**Passage given:**
---*---

When: TR 2:30p-3:45p
Where: B321 Van Vleck Hall
Lecturer:Professor Joel Robbin
Office:313 Van Vleck Hall
Telephone: 3-4698
Email: robbin@math.wisc.edu
Office hours: TR 11:00-12:00 a.m.  W 10:00-12:00 a.m.
Text Books: Elementary Geometry for Teachers,
by Parker & Baldridge.
Singapore Math 3b, 5b, 6b.
New Elementary Mathematics Syllabus D.


An important theme in this course is that math problems can usually be solved in many ways and that a teacher must be comfortable with all possible ways of doing a problem so that s/he can deal with novel approaches and unexpected questions.

My plan for the course (subject to midcourse corrections) is to divide it into nine parts (one for each chapter in the texbook EGT) and end the semester with each student doing a presentation in class. For each chapter we will begin with a quick overview and then work on the problems in groups with each group presenting some solutions to the entire class. Prepare for each class by studying the appropriate sections in the text and working on the problems. The problems will then be handed in for grading and in the class period after they are returned, there will be a quiz on the chapter. At the end of the semester each student will be assigned a topic. The student will prepare an age appropriate lesson on the topic and present it to the class. (The class will play the role of elementary school students.)

Two Amusing Math Problems

Here are two amusing math problems that I encountered in the last three days.
  1. I received the following email concerning my 50th High School Class Reunion:
    A chart (that won't reproduce on my computer) shows that 41% of Senn High students today were born outside the U.S.; North America 258; Asia 145; Africa 118; Europe 34; and South America 13.
    Assuming that none of today's Senn High students were born in Australia, Antarctica, on islands, or on the high seas, how many students attend Senn today?

  2. While at the football game my friend said to me, "One team has exactly twice as many points as the other." I said, "Reversing the order of the digits of one score gives the other." Were both of us right?

---*---

**Record set:**
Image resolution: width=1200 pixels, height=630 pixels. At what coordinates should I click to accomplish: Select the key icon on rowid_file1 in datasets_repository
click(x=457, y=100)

---*---

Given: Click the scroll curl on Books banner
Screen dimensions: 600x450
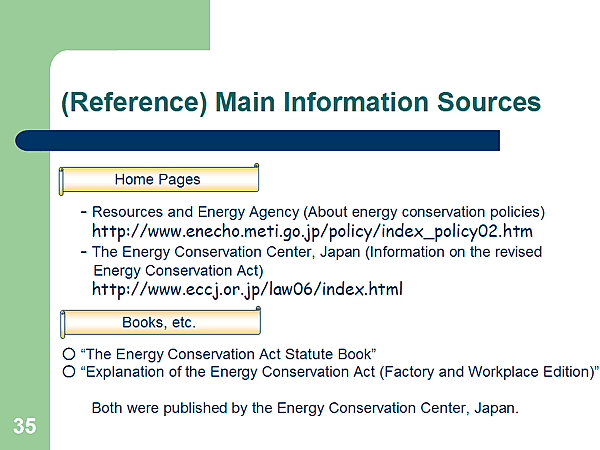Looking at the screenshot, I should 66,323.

---*---

**Task 1:** How many parts does the geometry course page say the course will be divided into, and what does each part correspond to?
**Task 2:** Write a continuation of the geometry course page that picks up after its final line.

**Final result 1:** Nine parts, one for each chapter in the textbook EGT.

**Final result 2:**
Addition and Subtraction

In class the "join and count method" for adding two positive integers a and b: Take two disjoint sets A and B having a and b elements respectively and join them together of form a new set. The new set then has a+b elements. We also discussed the "mark and translate" method for adding two positive real numbers a and b on a number line: Using a yardstick draw a line and mark zero and a on the line. Then translate the yard stick so that zero and a align and mark b. The distance from the the last mark to the original zero is a+b. Consider the following:
  1. What is a good way of explaining why the two methods give the same answer? Hint: Make appropriate sets A and B.
  2. What is the analog of the "join and count method" for subtraction?
  3. What is the analog of the "mark and translate" for subtraction?
  4. How would you apply these methods to angles?

Is a picture a proof?

You can cut up a triangle and rearrange the pieces to make one of larger area!

The area of a circle.

Here is a circle of radious 10 drawn on graph paper.
  1. How many squares are strictly inside the circle?
  2. How many squares intersect the inside of the circle?
  3. How many squares intersect the (boundary of) the circle?

Some Standards.


Here are the assigned problems for each chapter.
  1. Chapter 1. Learning to measure. Due: Thursday Sep 13, 2007.
    1. Section 1.1 Measurement Problems. #1-2, #4-10.
    2. Section 1.2 Measuring Length. #3-4, #6-7, #9-12.
    3. Section 1.3 Measuring Weight and Capacity. #1-12.
    4. Section 1.4 Measuring Angles. #1-10.
  2. Chapter 2. Geometric Figures. Due: Thursday Sep 27, 2007.
    1. Section 2.1 Fundamentals. #1-7.
    2. Section 2.2 Triangles. #1-6.
    3. Section 2.3 Quadrilaterals. #1-3,6,7,10,11.
    4. Section 2.4 Constructions. #1-11.
  3. Chapter 3. Finding Unknown Angles. Due: Thursday Oct 4, 2007.
    1. Section 3.1 Unknown Angle problems. #1-6.
    2. Section 3.2 Using Parallel Lines. #1-5.
    3. Section 3.3 Angles of a Polygon. #2-5.
  4. Chapter 4. Deductive Geometry. Due: Tuesday Oct 16, 2007.
    1. Section 4.1 Unknown Angle Proofs. #1-12.
    2. Section 4.2 Congruent Triangles. #1-7, 10.
    3. Section 4.3 Applying Congruences. #1,3,6, 11.
    4. Section 4.4 Quadrilaterals. #1-3, 5.
    5. Section 4.5 Transformations and Tessalations. #1-8.
  5. Chapter 5. Area. Due: Tuesday Oct 23, 2007.
    1. Section 5.1 Units. # 2,4,8.
    2. Section 5.2 Rectangles. # 1,2,3,5,19,12.
    3. Section 5.3 Triangles, Parallelograms, Trapezoids. # 1,2,3,4,5,9.
  6. Chapter 6. Pythogorean Theorem. Due: Tuesday Nov 6, 2007. Quiz on chapters 5 and 6 on Thursday Nov 15.
    1. Section 6.1 Introduction. # 1-12.
    2. Section 6.2 Square Roots. # 1,2,7-9,12,14,15.
    3. Section 6.3 Special Triangles. # 1-6, 10, 16, 17.
  7. Chapter 7. Similarity. Due: Tuesday Nov 20, 2007. Quiz: Nov 29.
    1. Section 7.1 Introduction.# 1,8,9-13.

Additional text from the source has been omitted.